# Task brief
Recast the data below as a numbered list, starting with the line that contains "will (x=117, y=66)." and ending with the line that contains "Select 11pay 간편결제", both included. Drop any blank lines.

# Word and element location data

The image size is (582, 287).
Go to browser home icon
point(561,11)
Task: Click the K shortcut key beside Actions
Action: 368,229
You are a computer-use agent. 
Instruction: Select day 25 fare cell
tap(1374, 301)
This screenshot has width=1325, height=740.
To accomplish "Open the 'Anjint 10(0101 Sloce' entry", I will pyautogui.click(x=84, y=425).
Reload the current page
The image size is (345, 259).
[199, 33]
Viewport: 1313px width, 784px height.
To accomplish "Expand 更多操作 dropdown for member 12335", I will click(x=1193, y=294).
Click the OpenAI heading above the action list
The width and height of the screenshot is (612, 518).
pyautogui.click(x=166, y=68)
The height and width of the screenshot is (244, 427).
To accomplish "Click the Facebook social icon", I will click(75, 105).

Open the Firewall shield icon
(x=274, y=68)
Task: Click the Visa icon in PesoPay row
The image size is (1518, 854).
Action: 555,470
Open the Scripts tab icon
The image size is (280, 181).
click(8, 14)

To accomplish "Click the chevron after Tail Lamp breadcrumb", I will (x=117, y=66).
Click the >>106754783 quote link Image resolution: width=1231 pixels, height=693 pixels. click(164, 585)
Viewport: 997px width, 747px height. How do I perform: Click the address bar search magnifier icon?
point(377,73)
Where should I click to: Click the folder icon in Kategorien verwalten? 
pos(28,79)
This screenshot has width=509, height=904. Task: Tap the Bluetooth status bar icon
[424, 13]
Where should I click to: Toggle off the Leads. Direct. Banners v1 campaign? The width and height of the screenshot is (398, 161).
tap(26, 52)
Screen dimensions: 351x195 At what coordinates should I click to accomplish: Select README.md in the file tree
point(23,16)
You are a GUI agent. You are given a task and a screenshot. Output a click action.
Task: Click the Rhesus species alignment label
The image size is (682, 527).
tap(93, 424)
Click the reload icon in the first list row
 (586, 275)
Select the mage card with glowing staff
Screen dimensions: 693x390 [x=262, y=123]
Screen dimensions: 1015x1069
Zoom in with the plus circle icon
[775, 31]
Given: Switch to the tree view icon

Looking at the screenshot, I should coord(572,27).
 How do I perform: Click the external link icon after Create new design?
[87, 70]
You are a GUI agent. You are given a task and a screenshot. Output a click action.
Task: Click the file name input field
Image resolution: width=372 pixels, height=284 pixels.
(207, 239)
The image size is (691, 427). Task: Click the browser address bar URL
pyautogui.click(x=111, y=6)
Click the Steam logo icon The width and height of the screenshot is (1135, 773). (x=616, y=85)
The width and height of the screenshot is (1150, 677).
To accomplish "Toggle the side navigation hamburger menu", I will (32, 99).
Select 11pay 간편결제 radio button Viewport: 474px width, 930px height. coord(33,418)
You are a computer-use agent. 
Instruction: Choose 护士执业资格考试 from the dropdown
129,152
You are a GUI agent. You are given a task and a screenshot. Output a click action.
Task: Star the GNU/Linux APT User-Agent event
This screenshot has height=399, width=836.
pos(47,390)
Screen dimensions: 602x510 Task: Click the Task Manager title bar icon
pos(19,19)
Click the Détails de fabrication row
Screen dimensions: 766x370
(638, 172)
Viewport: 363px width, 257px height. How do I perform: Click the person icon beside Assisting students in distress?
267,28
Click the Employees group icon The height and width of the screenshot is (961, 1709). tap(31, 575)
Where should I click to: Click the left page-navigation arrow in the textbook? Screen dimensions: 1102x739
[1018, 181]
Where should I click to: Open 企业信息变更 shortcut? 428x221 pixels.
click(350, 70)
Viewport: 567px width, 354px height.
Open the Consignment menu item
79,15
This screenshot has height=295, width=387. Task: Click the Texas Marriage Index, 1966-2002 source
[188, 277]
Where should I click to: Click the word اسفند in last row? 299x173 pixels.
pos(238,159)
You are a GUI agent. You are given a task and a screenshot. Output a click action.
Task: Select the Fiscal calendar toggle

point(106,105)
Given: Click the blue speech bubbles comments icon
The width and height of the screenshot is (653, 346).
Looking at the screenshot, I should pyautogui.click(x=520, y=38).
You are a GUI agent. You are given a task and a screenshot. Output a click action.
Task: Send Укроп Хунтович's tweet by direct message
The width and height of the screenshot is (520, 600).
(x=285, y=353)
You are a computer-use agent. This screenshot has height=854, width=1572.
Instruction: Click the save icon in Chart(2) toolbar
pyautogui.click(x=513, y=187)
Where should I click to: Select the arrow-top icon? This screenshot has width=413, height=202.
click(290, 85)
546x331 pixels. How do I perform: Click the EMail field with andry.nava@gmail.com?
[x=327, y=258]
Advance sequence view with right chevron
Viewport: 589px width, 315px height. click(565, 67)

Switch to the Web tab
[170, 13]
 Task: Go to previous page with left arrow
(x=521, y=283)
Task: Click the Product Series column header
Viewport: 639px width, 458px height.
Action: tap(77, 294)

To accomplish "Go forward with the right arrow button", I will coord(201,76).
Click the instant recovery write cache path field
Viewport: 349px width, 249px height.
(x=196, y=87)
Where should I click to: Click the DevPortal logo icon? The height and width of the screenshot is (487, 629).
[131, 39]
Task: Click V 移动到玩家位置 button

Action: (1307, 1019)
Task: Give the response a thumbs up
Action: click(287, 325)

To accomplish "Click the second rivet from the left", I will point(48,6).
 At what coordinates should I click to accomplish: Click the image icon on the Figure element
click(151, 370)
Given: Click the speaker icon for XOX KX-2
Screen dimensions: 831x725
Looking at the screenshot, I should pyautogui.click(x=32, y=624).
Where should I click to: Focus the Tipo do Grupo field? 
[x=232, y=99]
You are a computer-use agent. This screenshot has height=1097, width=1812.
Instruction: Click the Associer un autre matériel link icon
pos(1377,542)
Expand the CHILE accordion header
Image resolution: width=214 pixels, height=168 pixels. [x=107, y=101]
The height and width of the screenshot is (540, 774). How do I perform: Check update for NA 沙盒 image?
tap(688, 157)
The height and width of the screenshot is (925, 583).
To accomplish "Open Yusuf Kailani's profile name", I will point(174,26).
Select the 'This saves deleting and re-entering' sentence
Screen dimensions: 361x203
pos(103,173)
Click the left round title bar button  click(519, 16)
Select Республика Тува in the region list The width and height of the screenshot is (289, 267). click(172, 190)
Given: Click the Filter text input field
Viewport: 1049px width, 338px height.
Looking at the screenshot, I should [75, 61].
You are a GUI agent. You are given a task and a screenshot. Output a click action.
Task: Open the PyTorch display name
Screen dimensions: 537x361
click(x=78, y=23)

# Finished exercise
1. To accomplish "Click the chevron after Tail Lamp breadcrumb", I will (x=117, y=66).
2. Click the >>106754783 quote link Image resolution: width=1231 pixels, height=693 pixels. click(164, 585)
3. Viewport: 997px width, 747px height. How do I perform: Click the address bar search magnifier icon?
4. point(377,73)
5. Where should I click to: Click the folder icon in Kategorien verwalten? 
6. pos(28,79)
7. This screenshot has width=509, height=904. Task: Tap the Bluetooth status bar icon
8. [424, 13]
9. Where should I click to: Toggle off the Leads. Direct. Banners v1 campaign? The width and height of the screenshot is (398, 161).
10. tap(26, 52)
11. Screen dimensions: 351x195 At what coordinates should I click to accomplish: Select README.md in the file tree
12. point(23,16)
13. You are a GUI agent. You are given a task and a screenshot. Output a click action.
14. Task: Click the Rhesus species alignment label
15. The image size is (682, 527).
16. tap(93, 424)
17. Click the reload icon in the first list row
18.  (586, 275)
19. Select the mage card with glowing staff
20. Screen dimensions: 693x390 [x=262, y=123]
21. Screen dimensions: 1015x1069
22. Zoom in with the plus circle icon
23. [775, 31]
24. Given: Switch to the tree view icon
25. Looking at the screenshot, I should coord(572,27).
26.  How do I perform: Click the external link icon after Create new design?
27. [87, 70]
28. You are a GUI agent. You are given a task and a screenshot. Output a click action.
29. Task: Click the file name input field
30. Image resolution: width=372 pixels, height=284 pixels.
31. (207, 239)
32. The image size is (691, 427). Task: Click the browser address bar URL
33. pyautogui.click(x=111, y=6)
34. Click the Steam logo icon The width and height of the screenshot is (1135, 773). (x=616, y=85)
35. The width and height of the screenshot is (1150, 677).
36. To accomplish "Toggle the side navigation hamburger menu", I will (32, 99).
37. Select 11pay 간편결제 radio button Viewport: 474px width, 930px height. coord(33,418)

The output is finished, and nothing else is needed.